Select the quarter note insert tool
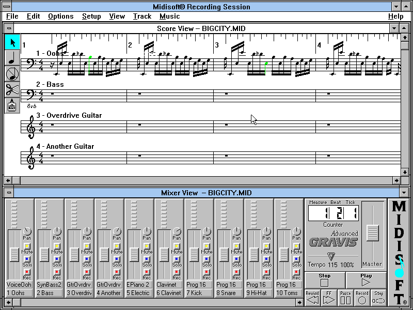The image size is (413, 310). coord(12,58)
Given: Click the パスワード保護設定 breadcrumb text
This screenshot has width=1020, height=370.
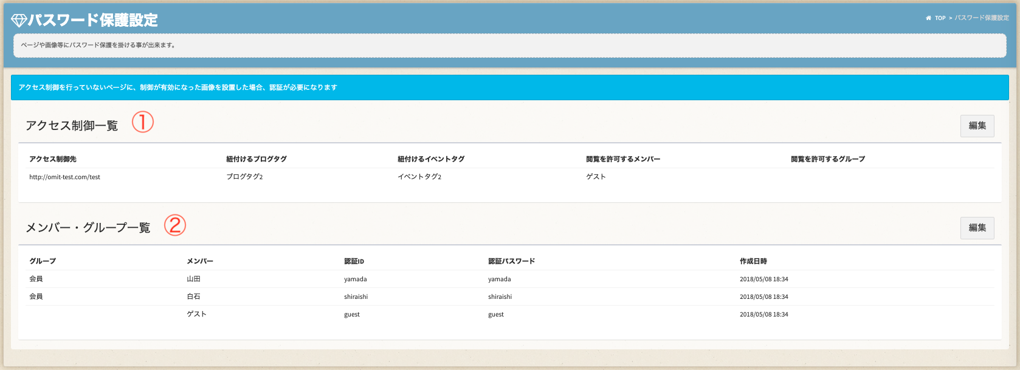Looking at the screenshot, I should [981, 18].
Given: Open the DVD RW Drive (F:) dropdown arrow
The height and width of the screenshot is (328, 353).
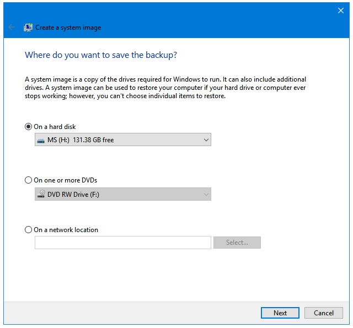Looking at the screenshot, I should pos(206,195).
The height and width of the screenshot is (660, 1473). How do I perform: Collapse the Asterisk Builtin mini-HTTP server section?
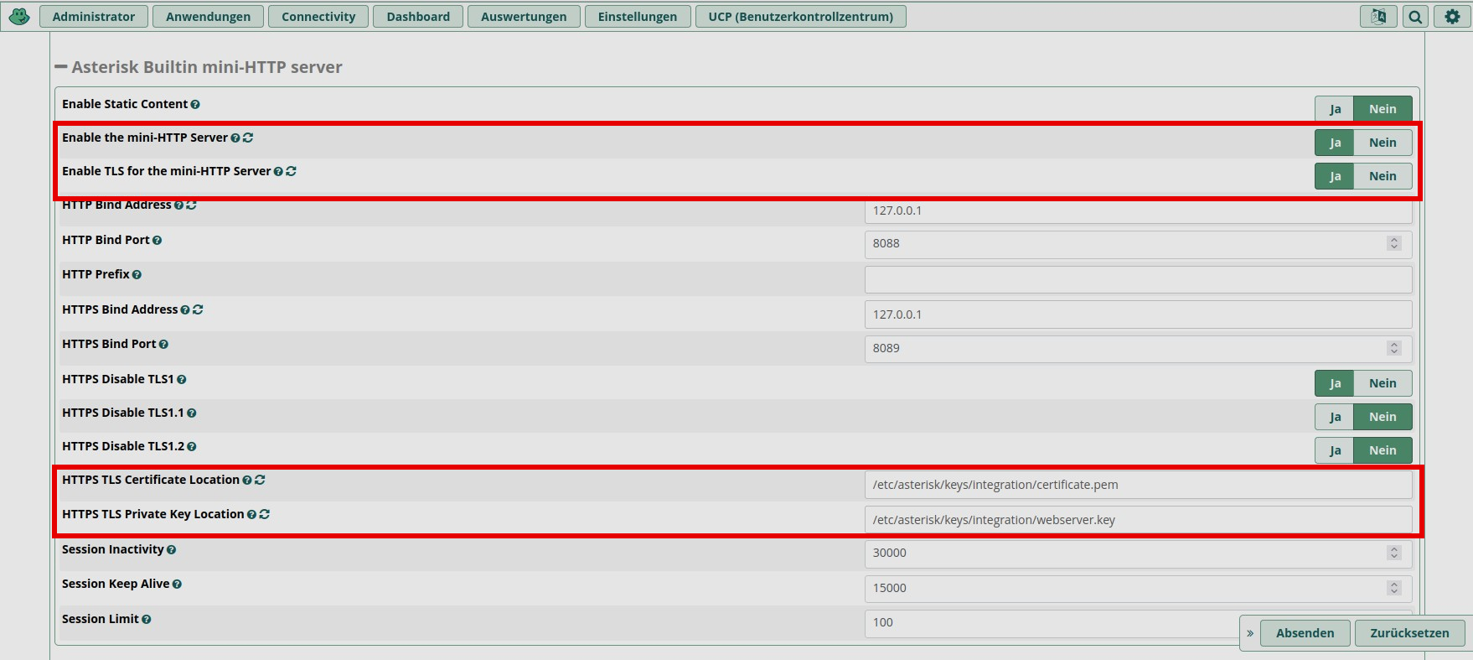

+ + + +

Find every line in the items above that contains the word "height", and copy each one in full.

- **RESPONSE TO THE EXERCISE**
This screenshot has width=1020, height=370.
The height and width of the screenshot is (328, 353).
The height and width of the screenshot is (660, 1473). How do I perform: Collapse the Asterisk Builtin mini-HTTP server section?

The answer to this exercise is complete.